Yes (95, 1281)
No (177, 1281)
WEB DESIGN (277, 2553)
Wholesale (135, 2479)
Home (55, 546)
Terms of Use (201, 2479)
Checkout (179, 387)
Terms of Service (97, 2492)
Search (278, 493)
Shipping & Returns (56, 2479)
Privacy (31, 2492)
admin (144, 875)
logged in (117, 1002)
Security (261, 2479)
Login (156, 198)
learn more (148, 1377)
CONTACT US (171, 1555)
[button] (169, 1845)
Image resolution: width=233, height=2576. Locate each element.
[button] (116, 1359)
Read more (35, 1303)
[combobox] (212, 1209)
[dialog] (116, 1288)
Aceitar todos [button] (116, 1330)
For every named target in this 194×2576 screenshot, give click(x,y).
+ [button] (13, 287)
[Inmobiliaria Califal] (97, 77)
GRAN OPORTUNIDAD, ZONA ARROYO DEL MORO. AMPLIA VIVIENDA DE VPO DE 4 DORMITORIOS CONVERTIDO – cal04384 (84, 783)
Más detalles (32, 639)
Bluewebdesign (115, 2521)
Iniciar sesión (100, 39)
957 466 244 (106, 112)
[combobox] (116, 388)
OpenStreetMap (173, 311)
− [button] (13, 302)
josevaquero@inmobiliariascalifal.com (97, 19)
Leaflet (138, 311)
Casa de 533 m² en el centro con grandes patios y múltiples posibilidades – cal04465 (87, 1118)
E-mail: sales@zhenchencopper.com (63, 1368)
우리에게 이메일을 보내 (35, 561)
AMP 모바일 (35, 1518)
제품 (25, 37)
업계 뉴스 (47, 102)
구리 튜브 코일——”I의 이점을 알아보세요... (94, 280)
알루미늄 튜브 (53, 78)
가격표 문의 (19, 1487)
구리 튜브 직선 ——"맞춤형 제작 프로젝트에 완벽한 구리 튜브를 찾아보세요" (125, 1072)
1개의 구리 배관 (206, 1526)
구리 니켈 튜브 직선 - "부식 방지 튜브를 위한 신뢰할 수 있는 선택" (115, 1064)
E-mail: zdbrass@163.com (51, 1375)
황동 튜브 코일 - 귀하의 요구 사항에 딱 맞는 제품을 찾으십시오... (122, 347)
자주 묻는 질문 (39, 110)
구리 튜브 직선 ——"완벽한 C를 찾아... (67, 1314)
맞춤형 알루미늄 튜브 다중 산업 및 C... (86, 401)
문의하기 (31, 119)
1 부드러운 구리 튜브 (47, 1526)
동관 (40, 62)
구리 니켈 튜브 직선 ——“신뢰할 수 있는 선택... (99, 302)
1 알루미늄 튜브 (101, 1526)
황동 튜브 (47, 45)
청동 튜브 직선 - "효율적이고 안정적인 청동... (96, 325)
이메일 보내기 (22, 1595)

━━━━━━━━━━━━━━━━━━━━━━━━━━━━━━

= Exercise details =
Repeat word for word each line from the one with "[combobox] (116, 388)" to the end of the records above, inclusive.

= Answer =
[combobox] (116, 388)
OpenStreetMap (173, 311)
− [button] (13, 302)
josevaquero@inmobiliariascalifal.com (97, 19)
Leaflet (138, 311)
Casa de 533 m² en el centro con grandes patios y múltiples posibilidades – cal04465 (87, 1118)
E-mail: sales@zhenchencopper.com (63, 1368)
우리에게 이메일을 보내 (35, 561)
AMP 모바일 (35, 1518)
제품 (25, 37)
업계 뉴스 (47, 102)
구리 튜브 코일——”I의 이점을 알아보세요... (94, 280)
알루미늄 튜브 (53, 78)
가격표 문의 (19, 1487)
구리 튜브 직선 ——"맞춤형 제작 프로젝트에 완벽한 구리 튜브를 찾아보세요" (125, 1072)
1개의 구리 배관 (206, 1526)
구리 니켈 튜브 직선 - "부식 방지 튜브를 위한 신뢰할 수 있는 선택" (115, 1064)
E-mail: zdbrass@163.com (51, 1375)
황동 튜브 코일 - 귀하의 요구 사항에 딱 맞는 제품을 찾으십시오... (122, 347)
자주 묻는 질문 (39, 110)
구리 튜브 직선 ——"완벽한 C를 찾아... (67, 1314)
맞춤형 알루미늄 튜브 다중 산업 및 C... (86, 401)
문의하기 (31, 119)
1 부드러운 구리 튜브 (47, 1526)
동관 (40, 62)
구리 니켈 튜브 직선 ——“신뢰할 수 있는 선택... (99, 302)
1 알루미늄 튜브 (101, 1526)
황동 튜브 (47, 45)
청동 튜브 직선 - "효율적이고 안정적인 청동... (96, 325)
이메일 보내기 (22, 1595)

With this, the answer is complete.